As I was preparing this special issue, which is devoted to, I looked up an article I had written on the subject in 1991. Back then, I had been inspired after returning from an event where each attendee had the chance to plant a tree on an old military site that was being transformed into a park. That was cutting-edge at the time — today, the idea of leaving no footprint on the places you visit is commonplace.
In my reporting, I had asked Ray Bloom, the visionary former chair of EIBTM (now head of IMEX), “How much of a factor in site selection is the environmental record of a destination?” He said it could become “as important as a destination's infrastructure, culture, heritage, or reputation for fun.”

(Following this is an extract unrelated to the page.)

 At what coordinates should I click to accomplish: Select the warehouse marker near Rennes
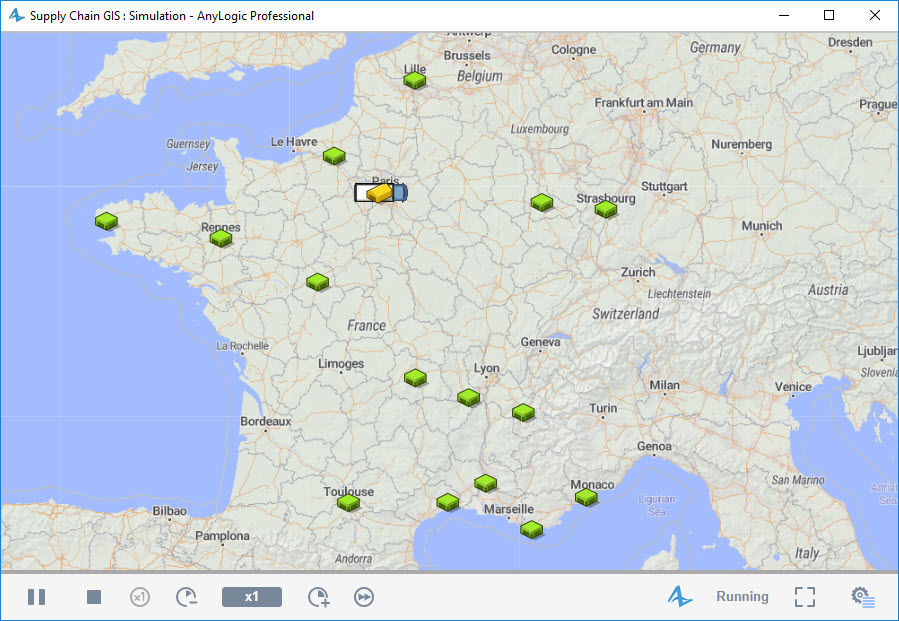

How right he was. Today, ecologically minded destinations such as Costa Rica are at the top of travelers' lists, and planners are including questions about hotels' environmental initiatives when choosing meeting sites. Planners are looking for things such as dispensers for bathroom amenities in place of individual bottles, optional towel replacement, recycling containers in meeting rooms, and even, as you'll read on page 14, organic menus.
Thanks to the tireless efforts of industry leaders such as Shawna McKinley, our cover subject and executive director of the Green Meeting Industry Council, who is profiled on page 26, the Internet offers dozens of resources for companies that want to plan green meetings. We've also compiled our own helpful list, starting on page 15.
Also in this issue, we'll explore the advantages of carbon offsets, which are being used by an increasing number of companies to minimize the energy footprint of their meetings and travel as well as other aspects of their operations. Don't miss the article on page 32.
A model for all of us is event giant MCI's companywide green initiative (page 29). After watching Al Gore's movie An Inconvenient Truth, MCI managing director Guy Bigwood was inspired to lead an ambitious effort to train all of this European company's employees about environmentally sound meetings, to green the company's offices, and to lead its clients to more closely examine their meetings.
Green meetings have come a long way since 1991. Now, we must maintain the momentum that started with Gore's movie and Hollywood's embrace of everything green. It's not about passing fads, it's about results. If every one of our readers walked away from this issue and implemented just two of the hundreds of ideas listed here — we really could start a sea change.